(Data records)
<<<<
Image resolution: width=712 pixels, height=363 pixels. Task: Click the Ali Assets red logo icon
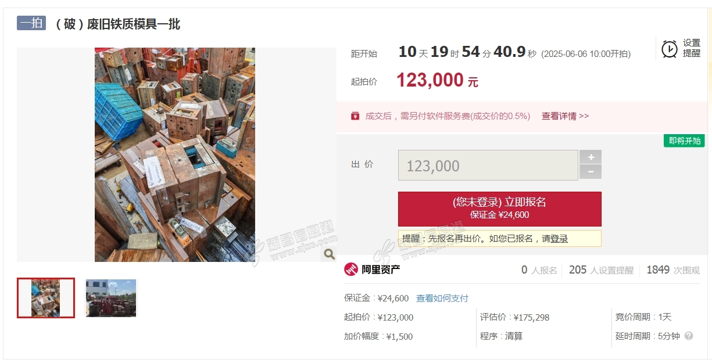351,269
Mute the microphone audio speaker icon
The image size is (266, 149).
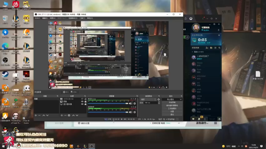[130, 103]
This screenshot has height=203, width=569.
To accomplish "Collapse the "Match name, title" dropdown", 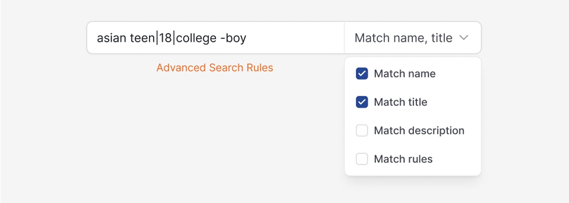I will [x=413, y=38].
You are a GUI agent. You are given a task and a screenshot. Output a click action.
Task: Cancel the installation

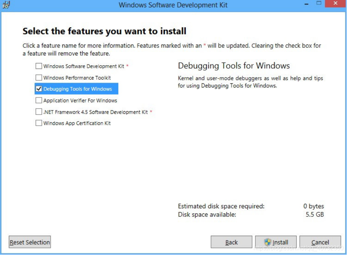[320, 242]
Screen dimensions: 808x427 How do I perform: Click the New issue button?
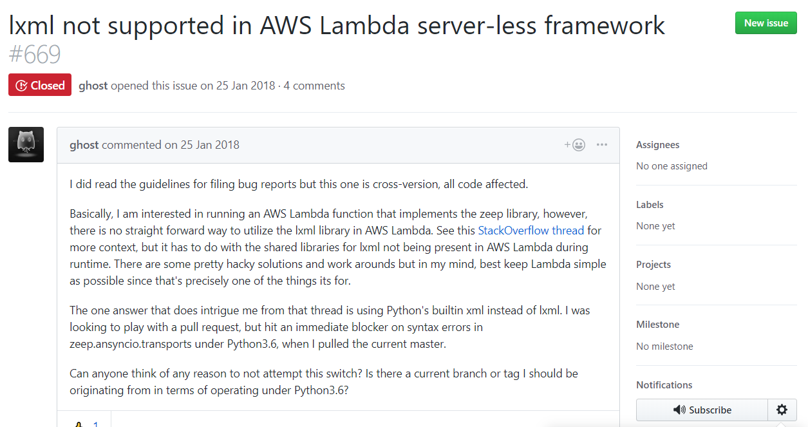pyautogui.click(x=766, y=23)
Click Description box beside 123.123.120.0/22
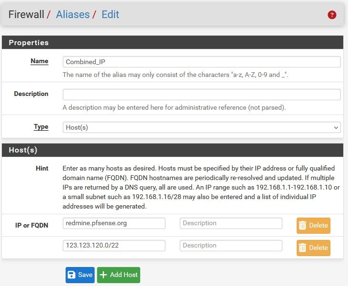348x286 pixels. [x=231, y=246]
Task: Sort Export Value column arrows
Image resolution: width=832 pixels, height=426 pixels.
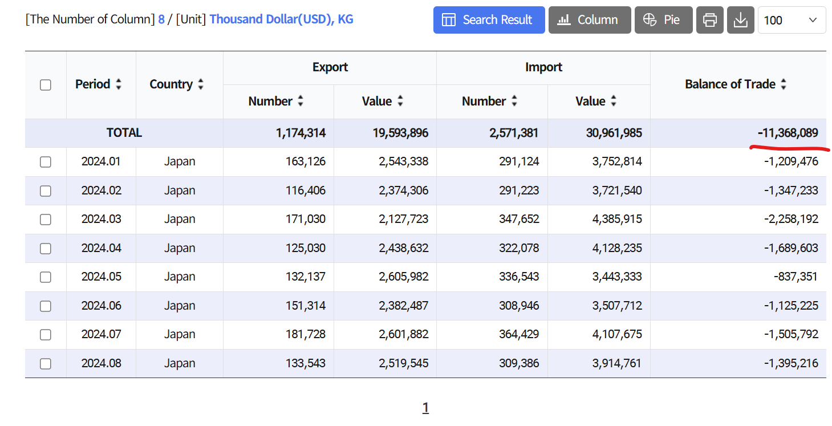Action: (x=400, y=102)
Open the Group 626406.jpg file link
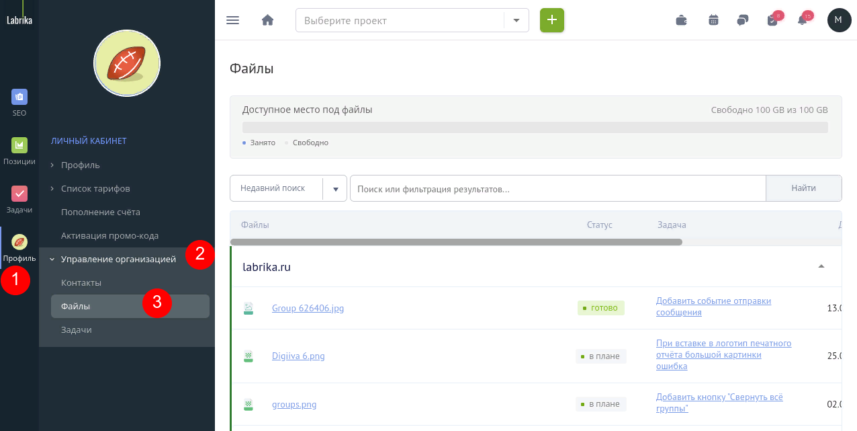The width and height of the screenshot is (857, 431). click(x=308, y=308)
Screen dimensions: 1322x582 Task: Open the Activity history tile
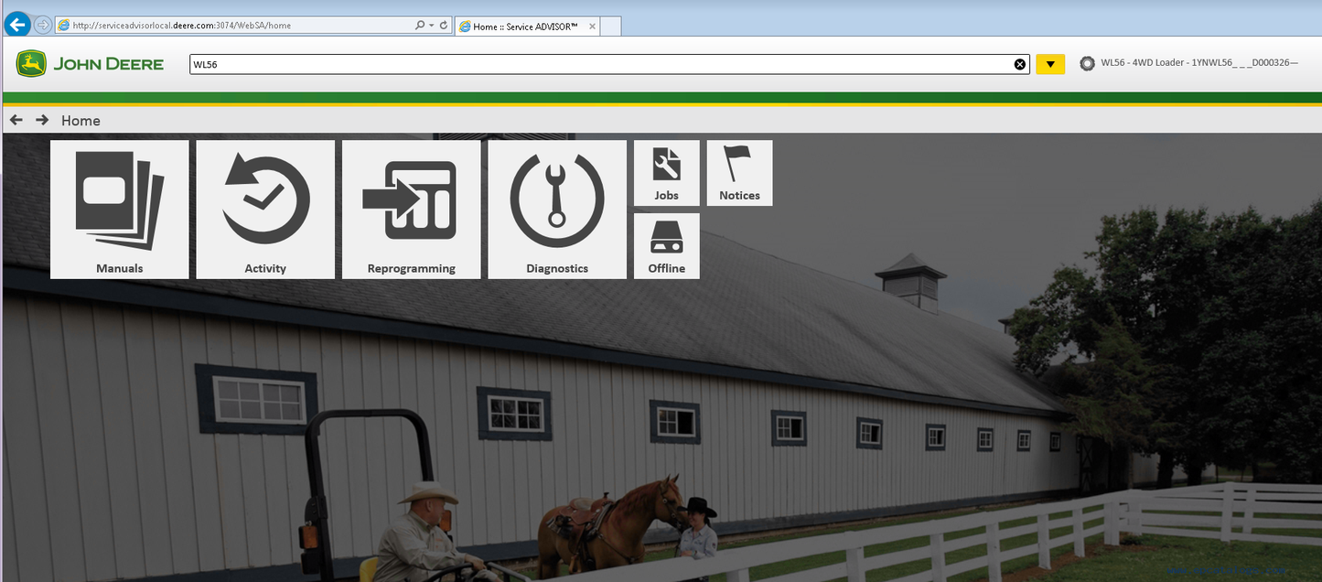[265, 209]
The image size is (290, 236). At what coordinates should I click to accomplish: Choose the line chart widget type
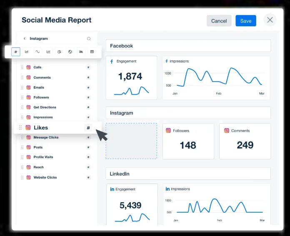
>>>>
» PROBLEM TO SOLVE
Starting with the line containing "Task: Cancel the installation" and ending with the last line of the records above, write out each line exactly; no pictures.

» WRITTEN RESPONSE
Task: Cancel the installation

[320, 242]
Screen dimensions: 808x427 How do I perform: Click the New issue button?
pyautogui.click(x=766, y=23)
Click Description box beside 123.123.120.0/22
348x286 pixels. [x=231, y=246]
Task: Sort Export Value column arrows
Image resolution: width=832 pixels, height=426 pixels.
Action: (x=400, y=102)
Open the Group 626406.jpg file link
The width and height of the screenshot is (857, 431). click(x=308, y=308)
Screen dimensions: 1322x582 Task: Open the Activity history tile
[265, 209]
The image size is (290, 236). At what coordinates should I click to accomplish: Choose the line chart widget type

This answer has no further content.